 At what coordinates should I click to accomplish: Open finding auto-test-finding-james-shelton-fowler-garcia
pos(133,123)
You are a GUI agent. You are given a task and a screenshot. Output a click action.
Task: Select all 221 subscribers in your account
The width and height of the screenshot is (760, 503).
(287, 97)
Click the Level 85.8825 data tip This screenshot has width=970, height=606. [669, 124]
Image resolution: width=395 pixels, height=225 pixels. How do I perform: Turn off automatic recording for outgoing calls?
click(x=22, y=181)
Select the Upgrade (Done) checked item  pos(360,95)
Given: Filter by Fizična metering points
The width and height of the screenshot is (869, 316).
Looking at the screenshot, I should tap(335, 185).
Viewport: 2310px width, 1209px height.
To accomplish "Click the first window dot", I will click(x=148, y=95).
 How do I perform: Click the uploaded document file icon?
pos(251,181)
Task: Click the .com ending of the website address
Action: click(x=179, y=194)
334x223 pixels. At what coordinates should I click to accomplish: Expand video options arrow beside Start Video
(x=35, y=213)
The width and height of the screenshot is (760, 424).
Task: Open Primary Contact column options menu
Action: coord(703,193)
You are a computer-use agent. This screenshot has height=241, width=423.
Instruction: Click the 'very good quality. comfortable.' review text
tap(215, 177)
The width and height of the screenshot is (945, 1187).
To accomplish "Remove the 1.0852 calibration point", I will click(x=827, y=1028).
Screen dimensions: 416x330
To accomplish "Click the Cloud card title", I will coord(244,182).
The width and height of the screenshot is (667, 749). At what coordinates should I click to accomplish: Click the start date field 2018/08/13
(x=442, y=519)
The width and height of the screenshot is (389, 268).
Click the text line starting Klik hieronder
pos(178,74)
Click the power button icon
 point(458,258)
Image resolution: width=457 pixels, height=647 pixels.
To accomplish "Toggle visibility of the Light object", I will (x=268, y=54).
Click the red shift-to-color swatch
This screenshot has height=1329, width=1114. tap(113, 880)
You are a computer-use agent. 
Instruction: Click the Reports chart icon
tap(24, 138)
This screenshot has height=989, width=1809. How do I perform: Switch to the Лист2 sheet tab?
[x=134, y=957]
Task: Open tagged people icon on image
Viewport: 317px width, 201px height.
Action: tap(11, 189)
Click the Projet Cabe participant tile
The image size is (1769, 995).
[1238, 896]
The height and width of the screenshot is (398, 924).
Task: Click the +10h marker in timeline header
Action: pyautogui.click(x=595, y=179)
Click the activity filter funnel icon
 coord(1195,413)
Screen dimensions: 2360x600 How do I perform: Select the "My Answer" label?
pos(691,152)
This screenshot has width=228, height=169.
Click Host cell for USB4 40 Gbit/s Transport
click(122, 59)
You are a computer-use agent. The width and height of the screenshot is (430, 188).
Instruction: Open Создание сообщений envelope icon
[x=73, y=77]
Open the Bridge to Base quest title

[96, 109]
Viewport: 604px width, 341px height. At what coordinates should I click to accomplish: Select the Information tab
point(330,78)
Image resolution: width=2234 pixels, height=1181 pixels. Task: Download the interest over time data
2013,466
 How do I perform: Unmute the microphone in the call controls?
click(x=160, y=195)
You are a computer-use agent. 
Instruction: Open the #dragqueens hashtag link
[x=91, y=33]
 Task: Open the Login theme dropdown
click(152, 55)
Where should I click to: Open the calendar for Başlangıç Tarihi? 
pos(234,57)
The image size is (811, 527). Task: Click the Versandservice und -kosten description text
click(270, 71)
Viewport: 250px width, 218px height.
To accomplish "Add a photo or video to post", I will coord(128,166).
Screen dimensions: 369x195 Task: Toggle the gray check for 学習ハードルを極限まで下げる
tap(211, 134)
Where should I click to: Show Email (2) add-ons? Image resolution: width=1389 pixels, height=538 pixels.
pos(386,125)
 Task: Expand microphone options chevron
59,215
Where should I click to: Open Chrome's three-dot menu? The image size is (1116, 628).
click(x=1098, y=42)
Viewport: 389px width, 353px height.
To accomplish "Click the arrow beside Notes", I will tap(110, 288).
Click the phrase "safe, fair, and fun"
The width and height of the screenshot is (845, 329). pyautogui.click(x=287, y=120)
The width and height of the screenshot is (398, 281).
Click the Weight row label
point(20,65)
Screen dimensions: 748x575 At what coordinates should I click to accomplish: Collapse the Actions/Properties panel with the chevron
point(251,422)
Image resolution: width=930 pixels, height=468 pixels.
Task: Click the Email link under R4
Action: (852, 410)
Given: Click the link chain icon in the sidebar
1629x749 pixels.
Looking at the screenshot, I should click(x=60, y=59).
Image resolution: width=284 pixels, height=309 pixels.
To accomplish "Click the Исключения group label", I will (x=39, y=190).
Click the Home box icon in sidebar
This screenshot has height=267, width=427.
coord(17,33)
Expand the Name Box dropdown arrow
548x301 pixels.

====================

*GOAL OF THE EXERCISE*. Copy the data exactly as it was presented.

*ANSWER BOX*.
 At what coordinates should I click to accomplish: Open finding auto-test-finding-james-shelton-fowler-garcia
pos(133,123)
You are a GUI agent. You are given a task and a screenshot. Output a click action.
Task: Select all 221 subscribers in your account
The width and height of the screenshot is (760, 503).
(287, 97)
Click the Level 85.8825 data tip This screenshot has width=970, height=606. [669, 124]
Image resolution: width=395 pixels, height=225 pixels. How do I perform: Turn off automatic recording for outgoing calls?
click(x=22, y=181)
Select the Upgrade (Done) checked item  pos(360,95)
Given: Filter by Fizična metering points
The width and height of the screenshot is (869, 316).
Looking at the screenshot, I should tap(335, 185).
Viewport: 2310px width, 1209px height.
To accomplish "Click the first window dot", I will click(x=148, y=95).
 How do I perform: Click the uploaded document file icon?
pos(251,181)
Task: Click the .com ending of the website address
Action: click(x=179, y=194)
334x223 pixels. At what coordinates should I click to accomplish: Expand video options arrow beside Start Video
(x=35, y=213)
The width and height of the screenshot is (760, 424).
Task: Open Primary Contact column options menu
Action: coord(703,193)
You are a computer-use agent. This screenshot has height=241, width=423.
Instruction: Click the 'very good quality. comfortable.' review text
tap(215, 177)
The width and height of the screenshot is (945, 1187).
To accomplish "Remove the 1.0852 calibration point", I will click(x=827, y=1028).
Screen dimensions: 416x330
To accomplish "Click the Cloud card title", I will coord(244,182).
The width and height of the screenshot is (667, 749). At what coordinates should I click to accomplish: Click the start date field 2018/08/13
(x=442, y=519)
The width and height of the screenshot is (389, 268).
Click the text line starting Klik hieronder
pos(178,74)
Click the power button icon
 point(458,258)
Image resolution: width=457 pixels, height=647 pixels.
To accomplish "Toggle visibility of the Light object", I will (x=268, y=54).
Click the red shift-to-color swatch
This screenshot has height=1329, width=1114. tap(113, 880)
You are a computer-use agent. 
Instruction: Click the Reports chart icon
tap(24, 138)
This screenshot has height=989, width=1809. How do I perform: Switch to the Лист2 sheet tab?
[x=134, y=957]
Task: Open tagged people icon on image
Viewport: 317px width, 201px height.
Action: tap(11, 189)
Click the Projet Cabe participant tile
The image size is (1769, 995).
[1238, 896]
The height and width of the screenshot is (398, 924).
Task: Click the +10h marker in timeline header
Action: pyautogui.click(x=595, y=179)
Click the activity filter funnel icon
 coord(1195,413)
Screen dimensions: 2360x600 How do I perform: Select the "My Answer" label?
pos(691,152)
This screenshot has width=228, height=169.
Click Host cell for USB4 40 Gbit/s Transport
click(122, 59)
You are a computer-use agent. The width and height of the screenshot is (430, 188).
Instruction: Open Создание сообщений envelope icon
[x=73, y=77]
Open the Bridge to Base quest title

[96, 109]
Viewport: 604px width, 341px height. At what coordinates should I click to accomplish: Select the Information tab
point(330,78)
Image resolution: width=2234 pixels, height=1181 pixels. Task: Download the interest over time data
2013,466
 How do I perform: Unmute the microphone in the call controls?
click(x=160, y=195)
You are a computer-use agent. 
Instruction: Open the #dragqueens hashtag link
[x=91, y=33]
 Task: Open the Login theme dropdown
click(152, 55)
Where should I click to: Open the calendar for Başlangıç Tarihi? 
pos(234,57)
The image size is (811, 527). Task: Click the Versandservice und -kosten description text
click(270, 71)
Viewport: 250px width, 218px height.
To accomplish "Add a photo or video to post", I will coord(128,166).
Screen dimensions: 369x195 Task: Toggle the gray check for 学習ハードルを極限まで下げる
tap(211, 134)
Where should I click to: Show Email (2) add-ons? Image resolution: width=1389 pixels, height=538 pixels.
pos(386,125)
 Task: Expand microphone options chevron
59,215
Where should I click to: Open Chrome's three-dot menu? The image size is (1116, 628).
click(x=1098, y=42)
Viewport: 389px width, 353px height.
To accomplish "Click the arrow beside Notes", I will tap(110, 288).
Click the phrase "safe, fair, and fun"
The width and height of the screenshot is (845, 329). pyautogui.click(x=287, y=120)
The width and height of the screenshot is (398, 281).
Click the Weight row label
point(20,65)
Screen dimensions: 748x575 At what coordinates should I click to accomplish: Collapse the Actions/Properties panel with the chevron
point(251,422)
Image resolution: width=930 pixels, height=468 pixels.
Task: Click the Email link under R4
Action: (852, 410)
Given: Click the link chain icon in the sidebar
1629x749 pixels.
Looking at the screenshot, I should click(x=60, y=59).
Image resolution: width=284 pixels, height=309 pixels.
To accomplish "Click the Исключения group label", I will (x=39, y=190).
Click the Home box icon in sidebar
This screenshot has height=267, width=427.
coord(17,33)
Expand the Name Box dropdown arrow
548x301 pixels.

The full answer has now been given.